Training Sets, Validation Sets, and Holdout Sets
What are Training, Validation, and Holdout?
Partitioning Data
The first step in developing a machine learning model is training and validation. In order to train and validate a model, you must first partition your dataset, which involves choosing what percentage of your data to use for the training, validation, and holdout sets. The following example shows a dataset with 64% training data, 16% validation data, and 20% holdout data.
What is a Training Set?
A training set is the subsection of a dataset from which the machine learning algorithm uncovers, or “learns,” relationships between the features and the target variable. In supervised machine learning, training data is labeled with known outcomes.
What is a Validation Set?
A validation set is another subset of the input data to which we apply the machine learning algorithm to see how accurately it identifies relationships between the known outcomes for the target variable and the dataset’s other features.
What is a Holdout Set?
Sometimes referred to as “testing” data, a holdout subset provides a final estimate of the machine learning model’s performance after it has been trained and validated. Holdout sets should never be used to make decisions about which algorithms to use or for improving or tuning algorithms.
Why are Training, Validation, and Holdout Sets Important?

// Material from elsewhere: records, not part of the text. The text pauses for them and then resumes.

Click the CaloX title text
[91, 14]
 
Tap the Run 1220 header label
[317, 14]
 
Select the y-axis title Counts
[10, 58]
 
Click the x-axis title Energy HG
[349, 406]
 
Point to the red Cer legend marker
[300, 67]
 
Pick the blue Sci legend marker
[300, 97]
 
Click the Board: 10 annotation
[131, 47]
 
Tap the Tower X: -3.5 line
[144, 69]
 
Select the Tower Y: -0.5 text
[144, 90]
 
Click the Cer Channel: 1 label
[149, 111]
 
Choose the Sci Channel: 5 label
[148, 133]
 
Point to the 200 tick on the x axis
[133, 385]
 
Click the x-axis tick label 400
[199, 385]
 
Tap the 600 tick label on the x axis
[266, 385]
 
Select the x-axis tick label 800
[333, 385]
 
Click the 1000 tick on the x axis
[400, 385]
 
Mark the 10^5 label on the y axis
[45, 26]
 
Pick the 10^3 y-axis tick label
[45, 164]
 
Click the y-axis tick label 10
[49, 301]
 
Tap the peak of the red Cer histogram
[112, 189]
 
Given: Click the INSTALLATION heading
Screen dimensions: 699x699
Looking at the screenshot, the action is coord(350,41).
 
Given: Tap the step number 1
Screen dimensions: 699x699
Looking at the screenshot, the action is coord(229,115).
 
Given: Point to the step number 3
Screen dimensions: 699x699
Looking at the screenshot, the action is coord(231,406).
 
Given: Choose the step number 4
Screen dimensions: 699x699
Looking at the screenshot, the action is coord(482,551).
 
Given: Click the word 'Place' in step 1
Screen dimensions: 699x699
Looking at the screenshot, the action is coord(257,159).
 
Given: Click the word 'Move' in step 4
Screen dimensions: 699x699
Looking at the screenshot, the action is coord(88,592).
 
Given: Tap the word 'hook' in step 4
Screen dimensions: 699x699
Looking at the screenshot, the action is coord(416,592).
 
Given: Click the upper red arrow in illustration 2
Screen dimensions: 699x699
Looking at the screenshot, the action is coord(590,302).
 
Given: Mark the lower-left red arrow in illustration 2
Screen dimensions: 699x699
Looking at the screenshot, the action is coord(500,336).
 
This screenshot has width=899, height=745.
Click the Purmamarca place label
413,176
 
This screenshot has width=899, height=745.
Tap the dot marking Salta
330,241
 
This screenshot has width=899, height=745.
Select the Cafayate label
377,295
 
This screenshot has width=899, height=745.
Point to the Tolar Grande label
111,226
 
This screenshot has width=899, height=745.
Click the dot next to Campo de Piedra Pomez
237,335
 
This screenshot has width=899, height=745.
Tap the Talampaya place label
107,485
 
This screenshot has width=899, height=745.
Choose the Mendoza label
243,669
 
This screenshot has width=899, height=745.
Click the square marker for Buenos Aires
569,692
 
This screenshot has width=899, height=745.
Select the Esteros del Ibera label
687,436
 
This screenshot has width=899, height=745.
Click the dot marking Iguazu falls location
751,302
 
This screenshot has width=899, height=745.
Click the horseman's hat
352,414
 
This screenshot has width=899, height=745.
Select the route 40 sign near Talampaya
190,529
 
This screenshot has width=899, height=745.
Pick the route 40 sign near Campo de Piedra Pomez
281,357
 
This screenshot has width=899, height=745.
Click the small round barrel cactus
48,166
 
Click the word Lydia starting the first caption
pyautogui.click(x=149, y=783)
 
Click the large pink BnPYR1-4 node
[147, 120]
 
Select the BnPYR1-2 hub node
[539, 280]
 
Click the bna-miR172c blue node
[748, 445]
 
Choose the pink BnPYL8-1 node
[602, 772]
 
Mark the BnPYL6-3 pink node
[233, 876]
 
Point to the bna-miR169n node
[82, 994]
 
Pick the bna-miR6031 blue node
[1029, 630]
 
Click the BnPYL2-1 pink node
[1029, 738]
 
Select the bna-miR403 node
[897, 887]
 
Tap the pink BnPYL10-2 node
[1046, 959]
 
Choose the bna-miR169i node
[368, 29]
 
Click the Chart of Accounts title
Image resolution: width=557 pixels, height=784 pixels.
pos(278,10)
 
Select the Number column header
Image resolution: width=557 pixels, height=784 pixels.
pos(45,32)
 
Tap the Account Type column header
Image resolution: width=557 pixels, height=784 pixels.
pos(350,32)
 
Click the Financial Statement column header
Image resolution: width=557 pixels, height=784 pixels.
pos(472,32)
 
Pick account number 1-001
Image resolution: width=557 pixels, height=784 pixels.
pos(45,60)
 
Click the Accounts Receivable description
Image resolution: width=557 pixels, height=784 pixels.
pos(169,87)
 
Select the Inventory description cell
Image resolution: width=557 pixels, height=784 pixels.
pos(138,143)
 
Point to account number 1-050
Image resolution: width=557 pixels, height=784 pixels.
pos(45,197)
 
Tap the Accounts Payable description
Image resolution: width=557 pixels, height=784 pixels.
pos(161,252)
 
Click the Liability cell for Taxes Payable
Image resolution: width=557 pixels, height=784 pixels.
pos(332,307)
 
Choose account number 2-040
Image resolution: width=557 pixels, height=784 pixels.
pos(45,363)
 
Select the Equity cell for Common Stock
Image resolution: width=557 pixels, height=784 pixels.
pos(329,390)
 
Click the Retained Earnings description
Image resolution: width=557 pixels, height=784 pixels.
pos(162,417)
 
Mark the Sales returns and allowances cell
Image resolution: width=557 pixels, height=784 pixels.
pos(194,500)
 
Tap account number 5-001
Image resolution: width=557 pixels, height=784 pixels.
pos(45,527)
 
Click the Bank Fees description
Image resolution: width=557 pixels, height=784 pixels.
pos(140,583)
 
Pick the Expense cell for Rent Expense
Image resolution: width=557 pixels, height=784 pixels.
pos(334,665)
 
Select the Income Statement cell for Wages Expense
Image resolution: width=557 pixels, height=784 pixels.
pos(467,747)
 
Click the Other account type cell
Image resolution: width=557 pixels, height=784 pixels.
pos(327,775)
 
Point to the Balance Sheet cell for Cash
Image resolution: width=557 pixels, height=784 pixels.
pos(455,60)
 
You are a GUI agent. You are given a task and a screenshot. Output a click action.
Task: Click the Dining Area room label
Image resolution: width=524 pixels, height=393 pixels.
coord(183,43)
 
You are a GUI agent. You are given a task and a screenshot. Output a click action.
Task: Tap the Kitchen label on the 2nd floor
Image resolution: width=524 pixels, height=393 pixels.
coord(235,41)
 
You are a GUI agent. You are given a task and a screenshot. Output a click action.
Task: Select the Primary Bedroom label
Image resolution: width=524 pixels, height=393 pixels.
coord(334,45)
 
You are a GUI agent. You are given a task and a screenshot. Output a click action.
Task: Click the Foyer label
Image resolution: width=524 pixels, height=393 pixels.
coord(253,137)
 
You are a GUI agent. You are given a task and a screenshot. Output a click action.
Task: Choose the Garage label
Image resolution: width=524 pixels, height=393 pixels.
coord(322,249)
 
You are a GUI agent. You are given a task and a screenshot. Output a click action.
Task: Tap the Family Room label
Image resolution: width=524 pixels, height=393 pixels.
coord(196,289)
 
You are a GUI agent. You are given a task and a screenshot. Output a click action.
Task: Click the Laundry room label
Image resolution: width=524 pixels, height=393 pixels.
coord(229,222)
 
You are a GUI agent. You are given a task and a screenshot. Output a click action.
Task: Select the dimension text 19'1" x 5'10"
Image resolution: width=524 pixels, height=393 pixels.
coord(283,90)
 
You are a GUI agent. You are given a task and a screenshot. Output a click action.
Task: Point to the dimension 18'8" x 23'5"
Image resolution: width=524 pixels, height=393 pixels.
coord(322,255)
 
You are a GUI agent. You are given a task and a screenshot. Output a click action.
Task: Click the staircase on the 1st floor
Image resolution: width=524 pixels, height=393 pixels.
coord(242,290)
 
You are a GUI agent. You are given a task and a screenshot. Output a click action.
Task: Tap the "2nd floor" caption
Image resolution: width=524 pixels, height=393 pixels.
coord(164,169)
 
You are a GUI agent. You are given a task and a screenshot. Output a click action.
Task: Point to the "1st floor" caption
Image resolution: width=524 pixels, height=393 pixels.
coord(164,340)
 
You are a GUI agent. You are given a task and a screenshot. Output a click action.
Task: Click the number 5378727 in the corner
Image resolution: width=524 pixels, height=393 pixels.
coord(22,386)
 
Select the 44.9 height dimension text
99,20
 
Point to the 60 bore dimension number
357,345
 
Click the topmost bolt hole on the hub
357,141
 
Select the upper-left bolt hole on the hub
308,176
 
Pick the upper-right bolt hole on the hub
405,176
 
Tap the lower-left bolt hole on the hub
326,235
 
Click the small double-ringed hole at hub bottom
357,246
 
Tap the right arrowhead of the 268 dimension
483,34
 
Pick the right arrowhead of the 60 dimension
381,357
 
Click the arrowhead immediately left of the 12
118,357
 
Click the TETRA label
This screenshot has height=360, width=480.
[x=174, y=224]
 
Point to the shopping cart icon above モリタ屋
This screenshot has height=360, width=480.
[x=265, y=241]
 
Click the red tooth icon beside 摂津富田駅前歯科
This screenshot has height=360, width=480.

Partitioning data into training, validation, and holdout sets allows you to develop highly accurate models that are relevant to data that you collect in the future, not just the data the model was trained on. By training your data, validating it, and testing it on the holdout set, you get a real sense of how accurate the model’s outcomes will be, leading to better decisions and greater confidence in your model’s accuracy.
Training Sets, Validation Sets, and Holdout Sets + DataRobot
Determining the best way to partition, train, validate, and test data can be difficult, especially to those new to automated machine learning and data science in general. The DataRobot AI platform automatically partitions, trains, and tests data in order to develop the most accurate machine learning models, and it also allows for manual adjustments if users already know the percentages they want to use.
For each model, the DataRobot Leaderboard displays the validation, cross-validation, and holdout accuracy scores based on an optimization metric (which defaults to LogLoss, as you can see on the application’s home screen after you upload your dataset).
This helps users determine which model is the most accurate, allowing you to make the best business decisions possible.
DataRobot’s default method for validation and testing is five-fold cross-validation with 20% holdout, which our award-winning data scientists have found results in highly accurate models in the widest range of situations.